(DATA IN THIS EXERCISE Opens)
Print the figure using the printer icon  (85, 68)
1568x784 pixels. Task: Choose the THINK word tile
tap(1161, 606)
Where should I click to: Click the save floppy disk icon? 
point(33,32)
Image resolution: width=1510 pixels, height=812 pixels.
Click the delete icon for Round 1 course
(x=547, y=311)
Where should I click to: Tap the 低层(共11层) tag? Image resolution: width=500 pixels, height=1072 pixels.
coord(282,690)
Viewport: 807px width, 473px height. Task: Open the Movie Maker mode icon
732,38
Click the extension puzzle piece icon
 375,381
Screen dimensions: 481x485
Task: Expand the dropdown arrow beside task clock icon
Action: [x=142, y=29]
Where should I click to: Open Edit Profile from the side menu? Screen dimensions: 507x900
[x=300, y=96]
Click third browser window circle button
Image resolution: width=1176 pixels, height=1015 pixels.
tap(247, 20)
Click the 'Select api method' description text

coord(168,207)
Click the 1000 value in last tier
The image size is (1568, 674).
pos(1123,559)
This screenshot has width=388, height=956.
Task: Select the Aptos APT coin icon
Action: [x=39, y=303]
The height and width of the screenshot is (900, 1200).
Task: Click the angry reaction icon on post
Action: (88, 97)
(DATA IN THIS EXERCISE Closes)
**ASSIGNMENT**
All that belongs in the answer is the lines from the start of the entries above through the line containing "Image resolution: width=1510", each given exactly.

**YOUR RESPONSE**
Print the figure using the printer icon  (85, 68)
1568x784 pixels. Task: Choose the THINK word tile
tap(1161, 606)
Where should I click to: Click the save floppy disk icon? 
point(33,32)
Image resolution: width=1510 pixels, height=812 pixels.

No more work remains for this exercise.